*Task description*
In the records below, find the line containing "Where should I click to: Click the divider" and repeat it and every line after it exactly, without pictures.

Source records
━━━━━━━━━━━━━━━━━━━━
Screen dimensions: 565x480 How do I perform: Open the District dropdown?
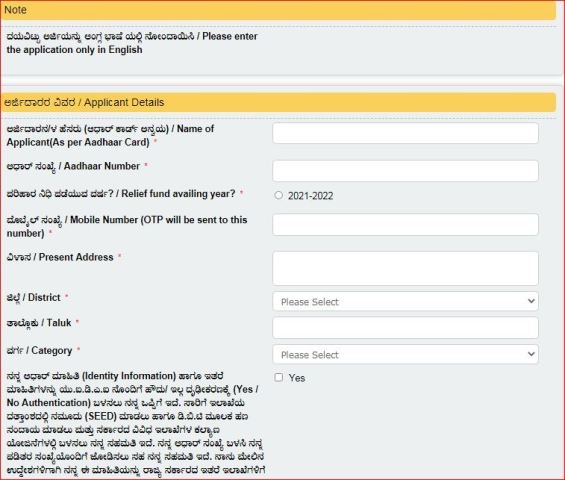(405, 301)
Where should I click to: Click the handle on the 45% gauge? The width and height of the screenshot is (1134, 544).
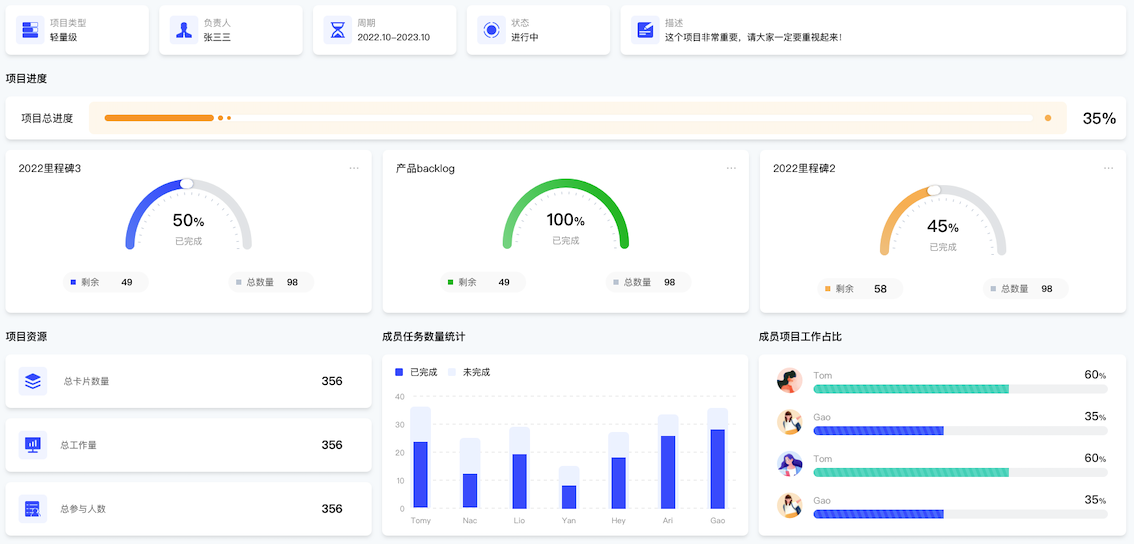(x=934, y=190)
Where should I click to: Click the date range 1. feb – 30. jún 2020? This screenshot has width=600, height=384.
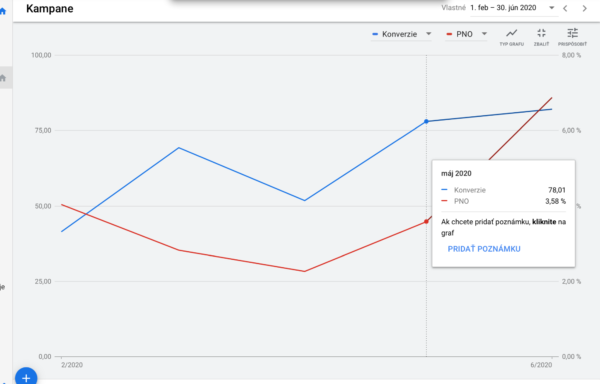pos(503,8)
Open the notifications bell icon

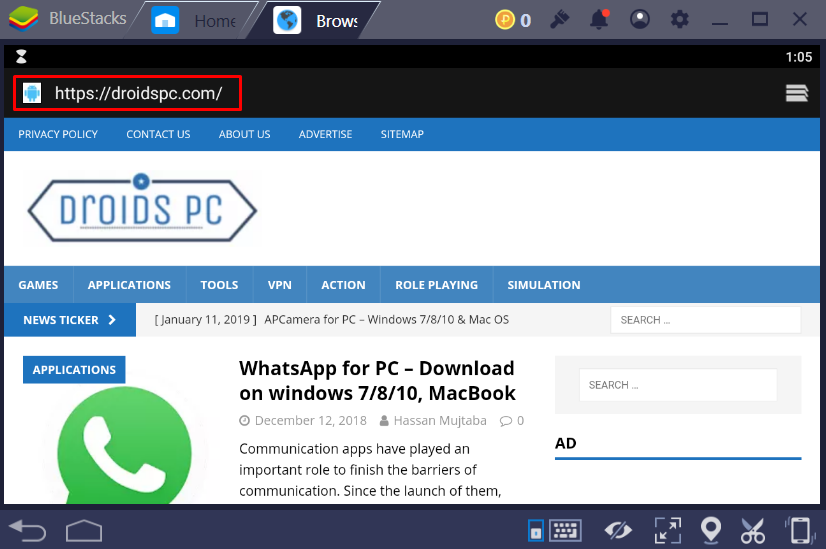click(599, 19)
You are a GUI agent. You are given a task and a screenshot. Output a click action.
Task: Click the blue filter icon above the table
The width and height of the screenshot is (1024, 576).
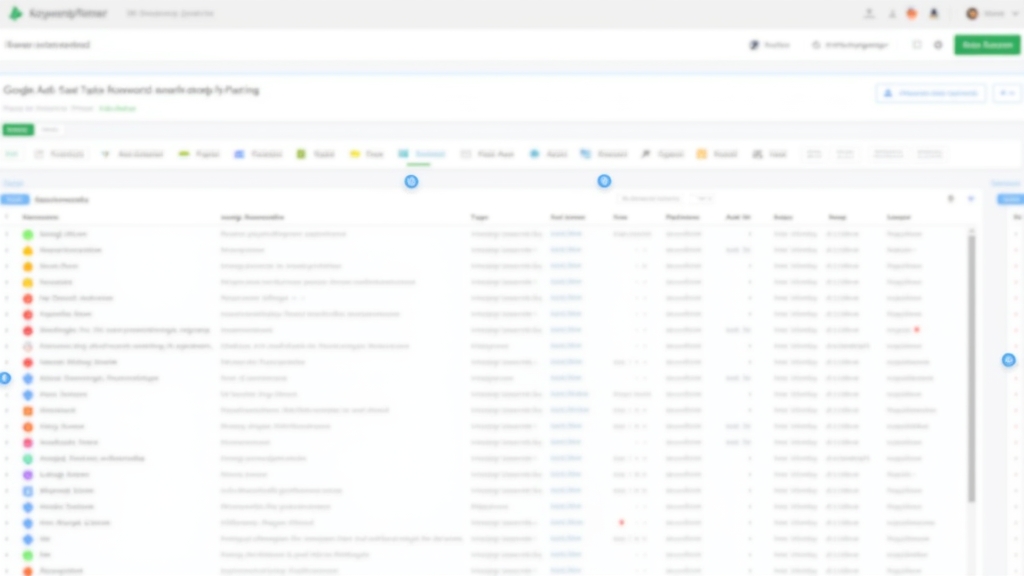pyautogui.click(x=970, y=199)
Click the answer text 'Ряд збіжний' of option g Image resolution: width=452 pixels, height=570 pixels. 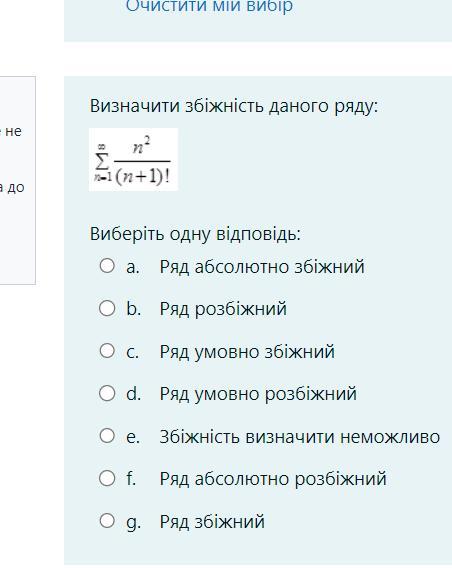click(x=212, y=522)
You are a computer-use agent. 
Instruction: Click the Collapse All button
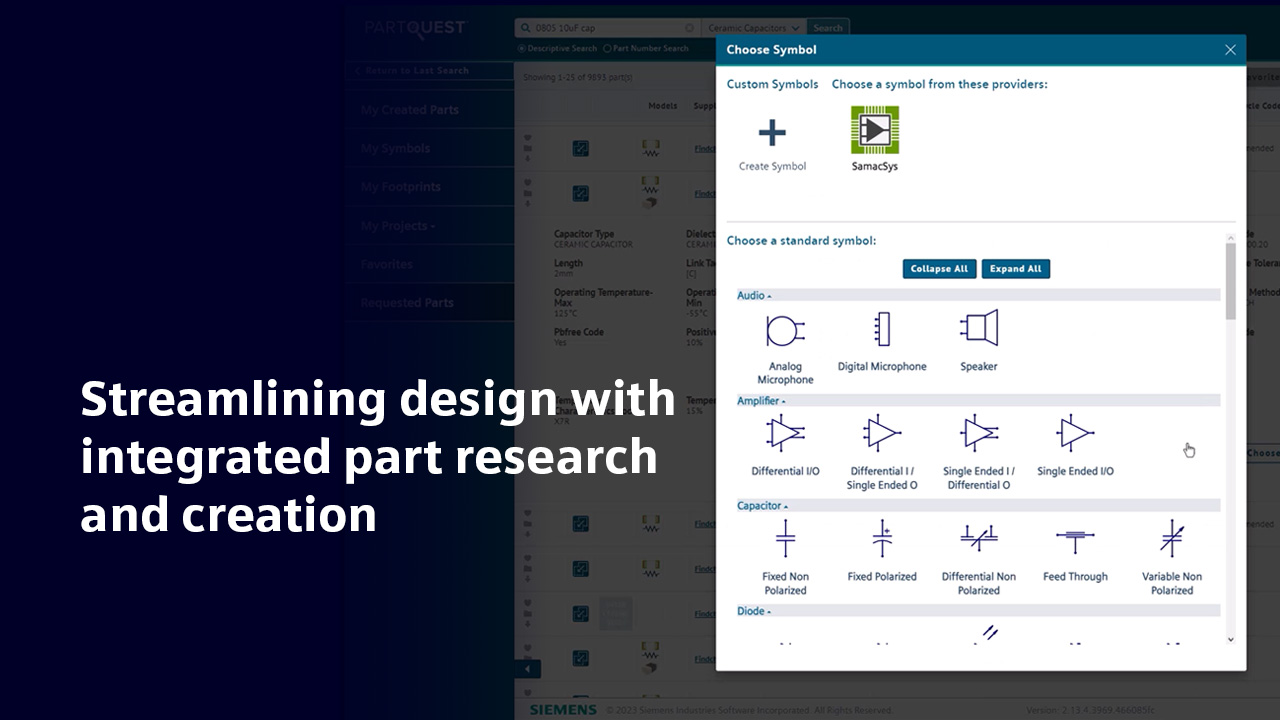(x=939, y=269)
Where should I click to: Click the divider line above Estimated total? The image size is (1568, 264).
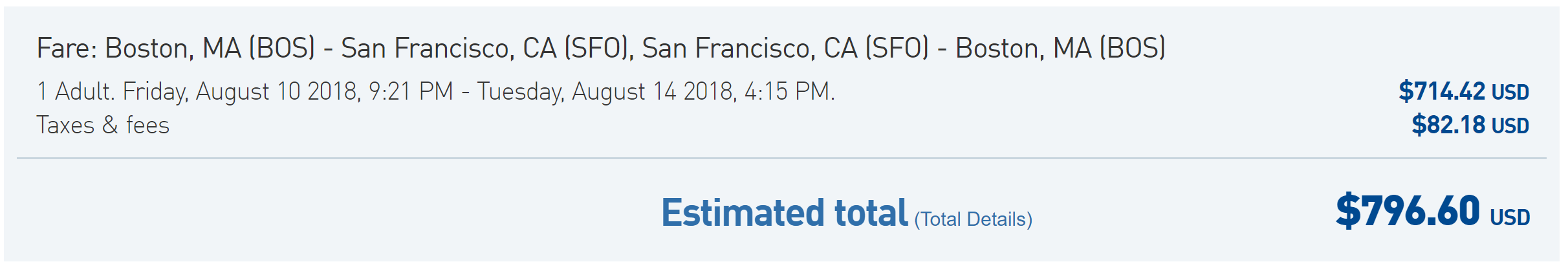click(781, 158)
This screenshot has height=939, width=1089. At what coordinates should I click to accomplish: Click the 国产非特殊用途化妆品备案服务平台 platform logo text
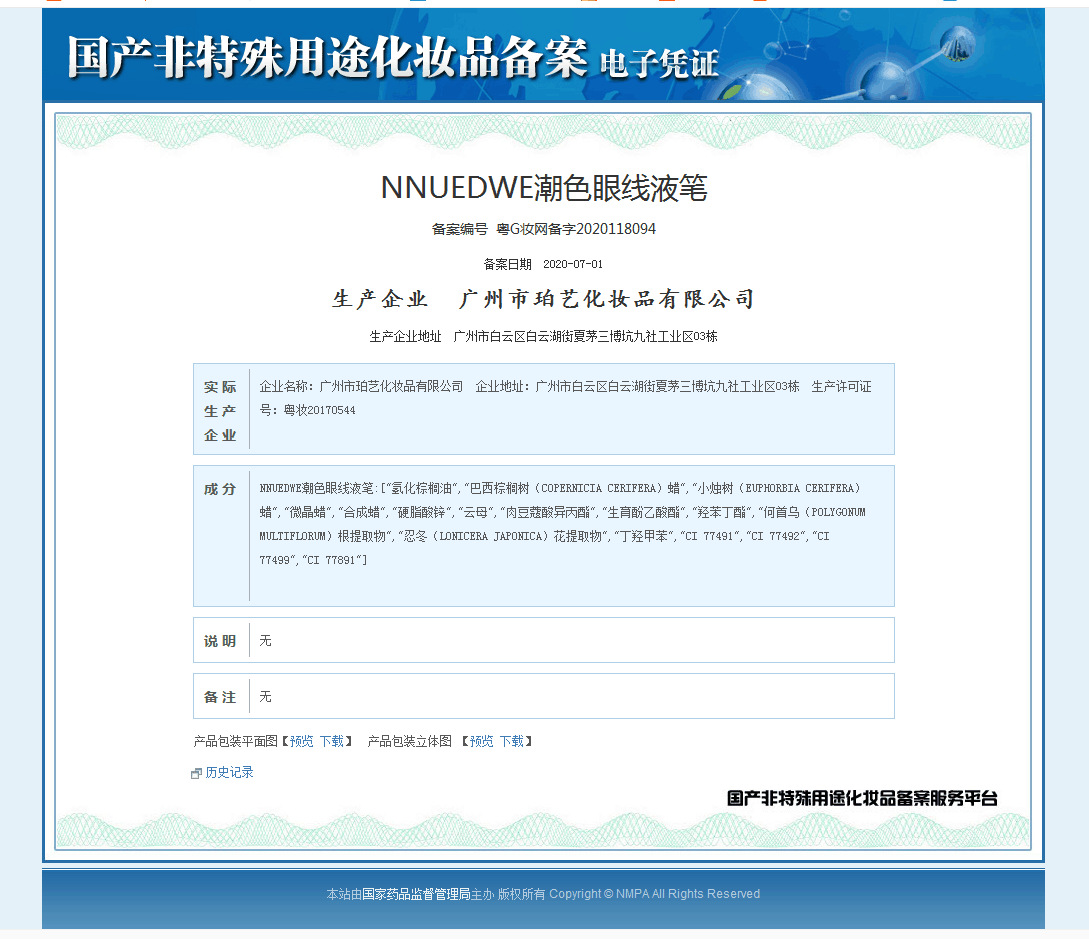tap(862, 798)
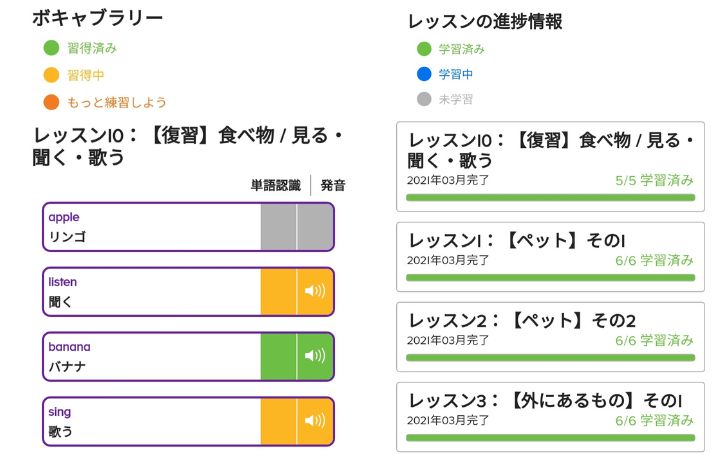Open the banana vocabulary card
The height and width of the screenshot is (455, 728).
pyautogui.click(x=188, y=356)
━━━━━━━━━━━━━━━━━━━━
*Answer below*
Where should I click to: Click the divider line above Estimated total? The image size is (1568, 264).
click(781, 158)
This screenshot has height=939, width=1089. At what coordinates should I click to accomplish: Click the 国产非特殊用途化妆品备案服务平台 platform logo text
tap(862, 798)
Open the banana vocabulary card
The height and width of the screenshot is (455, 728).
pyautogui.click(x=188, y=356)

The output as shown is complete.